____ Dataset excerpts
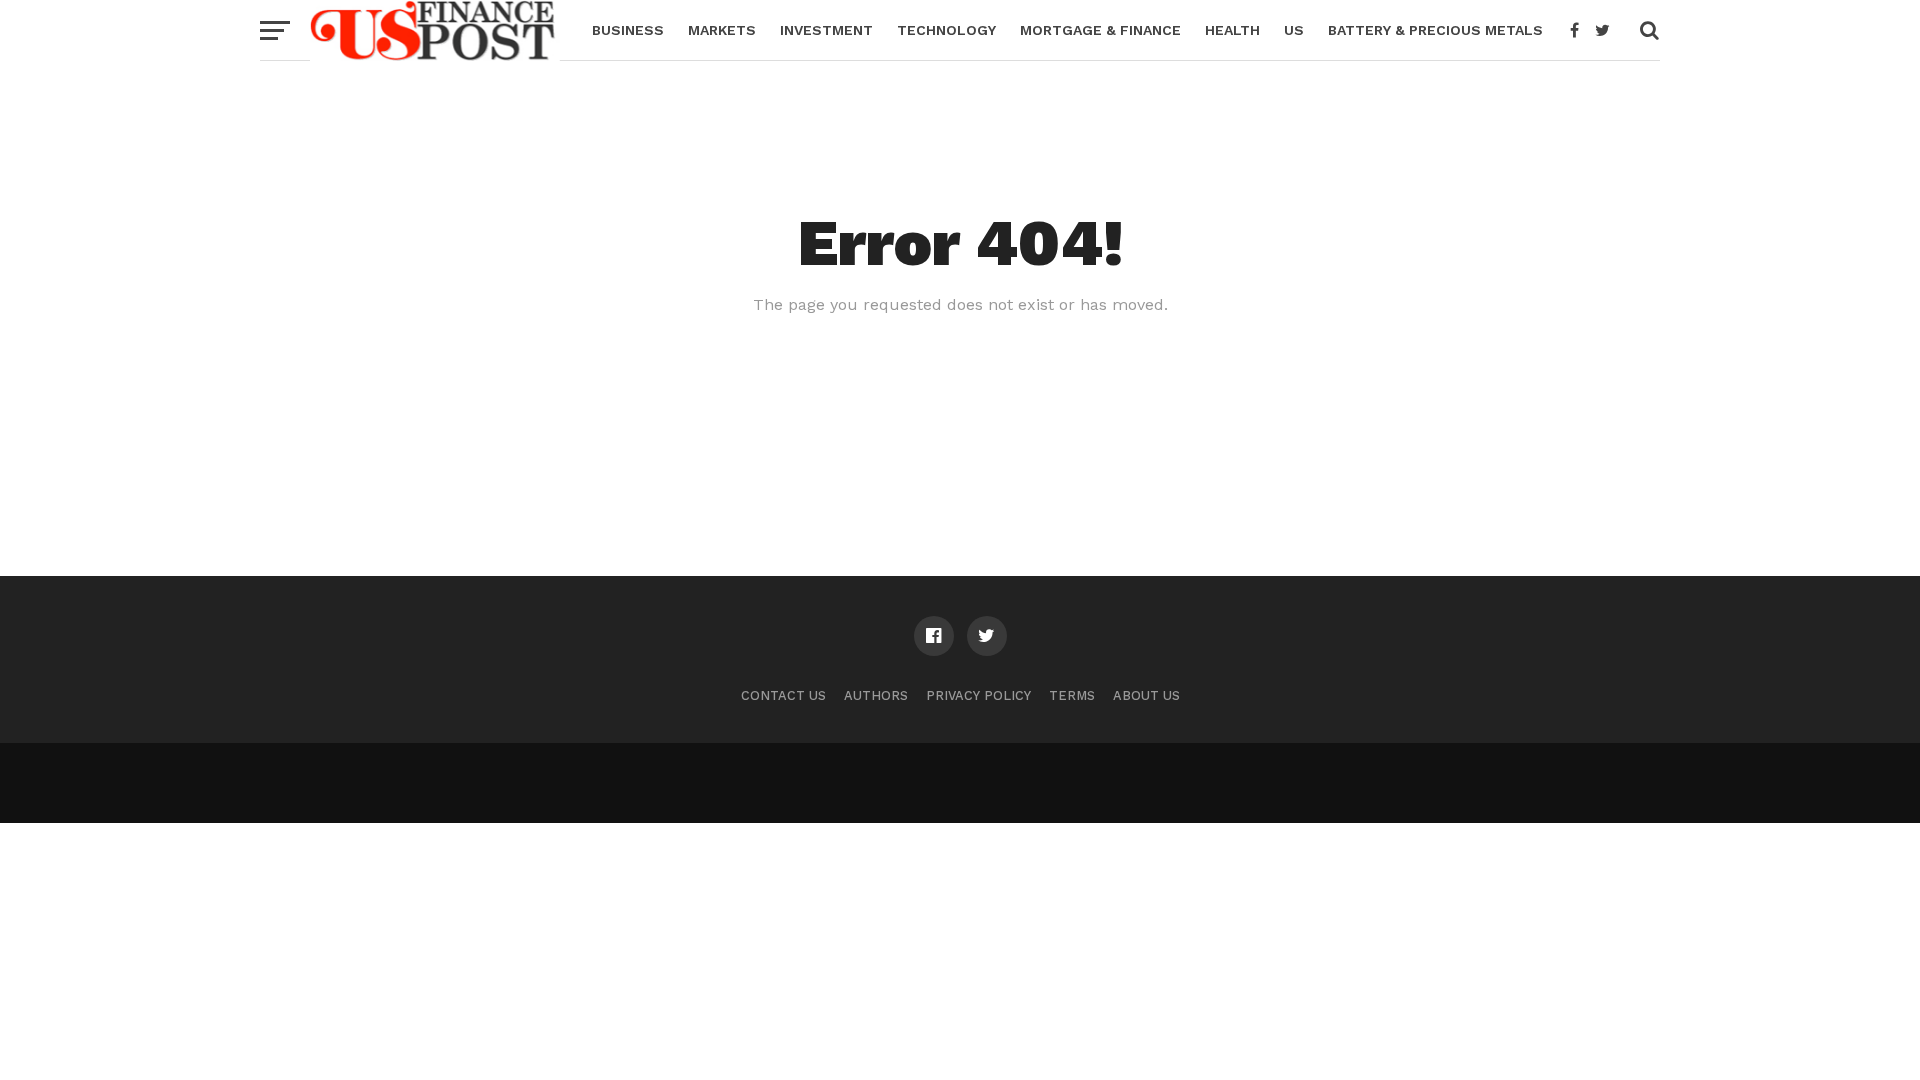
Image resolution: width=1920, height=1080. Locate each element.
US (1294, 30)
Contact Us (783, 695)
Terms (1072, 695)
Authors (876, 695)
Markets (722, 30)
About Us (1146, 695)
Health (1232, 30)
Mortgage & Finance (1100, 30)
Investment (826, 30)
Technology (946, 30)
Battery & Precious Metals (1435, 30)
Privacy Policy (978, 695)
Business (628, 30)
________
Your objective: Only the lines from the one containing "Health (1232, 30)" through the end of the records above belong in the output, each exactly as it stands, both ends included.

Completed exercise:
Health (1232, 30)
Mortgage & Finance (1100, 30)
Investment (826, 30)
Technology (946, 30)
Battery & Precious Metals (1435, 30)
Privacy Policy (978, 695)
Business (628, 30)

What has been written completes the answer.